More than a month after the arbitral tribunal set up under the United Nations Convention on the Law of the Sea decided in favor of the Philippines in its arbitration case against China on disputes in the South China Sea, both countries are looking for a way to end their impasse.
China has rejected the ruling as invalid, but it faces international opprobrium as an outlier who doesn’t live by global norms. An accord with Manila on issues that don’t touch Chinese core interests, such as fisheries, is seen as one way of salvaging its image.
The Philippines, while reveling in its legal triumph, realizes that there is no way to enforce the ruling of the tribunal in The Hague.
So, for both countries, it is worth holding exploratory discussions to see what they might be able to agree on without either side compromising on territorial claims.
The preliminary contacts last week in Hong Kong evidently went well. Former President Fidel Ramos, who led the Philippine team, said after the discussions that he had talked about fishing rights. The Chinese side, he said, simply noted the Philippine concerns while agreeing on the need for further talks to build confidence and lower tensions.
Interestingly, Ramos included Vietnam as another country with historic fishing rights in the disputed waters. This could be significant given China’s reliance on history for its territorial claims.
The Chinese team was jointly led by Fu Ying, former vice foreign minister and now head of the foreign affairs committee of China’s National People’s Congress, and Wu Shicun, president of the National Institute for South China Sea Studies, a think tank.

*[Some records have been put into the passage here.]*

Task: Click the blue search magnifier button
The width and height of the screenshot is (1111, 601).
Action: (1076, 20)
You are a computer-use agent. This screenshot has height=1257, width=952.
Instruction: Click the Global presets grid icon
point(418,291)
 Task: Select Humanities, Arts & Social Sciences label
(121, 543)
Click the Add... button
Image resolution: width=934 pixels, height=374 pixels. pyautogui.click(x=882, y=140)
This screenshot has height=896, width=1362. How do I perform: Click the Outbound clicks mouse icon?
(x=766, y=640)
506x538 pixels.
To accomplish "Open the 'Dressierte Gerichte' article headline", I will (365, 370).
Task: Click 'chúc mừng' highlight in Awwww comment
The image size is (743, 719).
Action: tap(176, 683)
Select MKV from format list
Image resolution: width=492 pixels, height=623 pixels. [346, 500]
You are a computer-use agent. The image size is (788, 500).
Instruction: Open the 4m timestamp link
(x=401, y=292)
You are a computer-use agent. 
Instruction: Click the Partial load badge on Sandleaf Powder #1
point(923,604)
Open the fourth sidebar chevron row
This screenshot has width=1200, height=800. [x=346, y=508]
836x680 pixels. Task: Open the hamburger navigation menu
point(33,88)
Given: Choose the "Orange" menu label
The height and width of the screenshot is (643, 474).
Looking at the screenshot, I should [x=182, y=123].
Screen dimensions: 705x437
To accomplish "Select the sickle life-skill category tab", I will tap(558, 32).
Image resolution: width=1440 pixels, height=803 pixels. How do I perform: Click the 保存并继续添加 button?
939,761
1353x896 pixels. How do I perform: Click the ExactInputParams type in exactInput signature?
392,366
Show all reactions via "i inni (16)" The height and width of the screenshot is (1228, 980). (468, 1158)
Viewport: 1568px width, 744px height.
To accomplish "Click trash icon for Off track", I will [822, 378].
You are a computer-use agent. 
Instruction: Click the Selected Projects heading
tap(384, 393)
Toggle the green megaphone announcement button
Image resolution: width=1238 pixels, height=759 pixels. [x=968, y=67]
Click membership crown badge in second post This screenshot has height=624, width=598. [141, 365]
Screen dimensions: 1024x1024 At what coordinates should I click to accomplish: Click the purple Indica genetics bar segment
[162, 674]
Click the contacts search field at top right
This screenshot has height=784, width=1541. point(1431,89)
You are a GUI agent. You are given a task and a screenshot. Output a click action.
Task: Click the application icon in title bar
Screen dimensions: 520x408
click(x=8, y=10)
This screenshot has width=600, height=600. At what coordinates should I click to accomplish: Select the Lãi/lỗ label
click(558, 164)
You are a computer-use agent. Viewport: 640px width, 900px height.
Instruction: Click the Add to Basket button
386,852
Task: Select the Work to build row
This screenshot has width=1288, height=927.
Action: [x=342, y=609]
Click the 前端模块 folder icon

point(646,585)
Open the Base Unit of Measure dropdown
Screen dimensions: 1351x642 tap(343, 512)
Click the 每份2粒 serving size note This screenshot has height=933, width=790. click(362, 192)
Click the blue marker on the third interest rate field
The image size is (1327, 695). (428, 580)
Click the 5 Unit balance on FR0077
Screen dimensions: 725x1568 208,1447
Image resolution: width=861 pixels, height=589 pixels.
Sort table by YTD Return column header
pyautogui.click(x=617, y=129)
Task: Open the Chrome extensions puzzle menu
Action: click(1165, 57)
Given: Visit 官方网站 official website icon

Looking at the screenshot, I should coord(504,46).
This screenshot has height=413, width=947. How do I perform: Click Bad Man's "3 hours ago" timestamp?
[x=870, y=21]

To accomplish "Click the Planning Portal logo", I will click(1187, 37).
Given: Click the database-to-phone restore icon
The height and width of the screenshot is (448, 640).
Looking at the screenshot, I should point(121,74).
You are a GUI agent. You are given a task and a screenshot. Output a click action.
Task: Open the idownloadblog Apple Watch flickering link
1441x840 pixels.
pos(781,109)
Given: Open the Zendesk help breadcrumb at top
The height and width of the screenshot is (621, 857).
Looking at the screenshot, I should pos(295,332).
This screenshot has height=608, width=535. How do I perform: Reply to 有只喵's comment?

Both sides said these were not official negotiations, but simply meetings of “old friends.” As it happens, Fu Ying was appointed Chinese ambassador to the Philippines in 1998, Ramos’ last year as President.
Neither side mentioned the fact that it was in 1994-95, while Ramos was President, that the China-Philippine dispute erupted into the open when China occupied Mischief Reef, which was submerged at high tide, and started to build structures on stilts, claiming that they were shelters for fishermen. Today, the reef has been converted into a 5.5 million square meter artificial island, complete with a landing strip for planes.
The Mischief Reef incident eventually blew over and Ramos, after his retirement, became known as a friend of China. He, together with former leaders of Australia and Japan – Bob Hawke and Morihiro Hosokawa – proposed the establishment of the Boao Forum, which nowadays is often referred to as the Davos of Asia.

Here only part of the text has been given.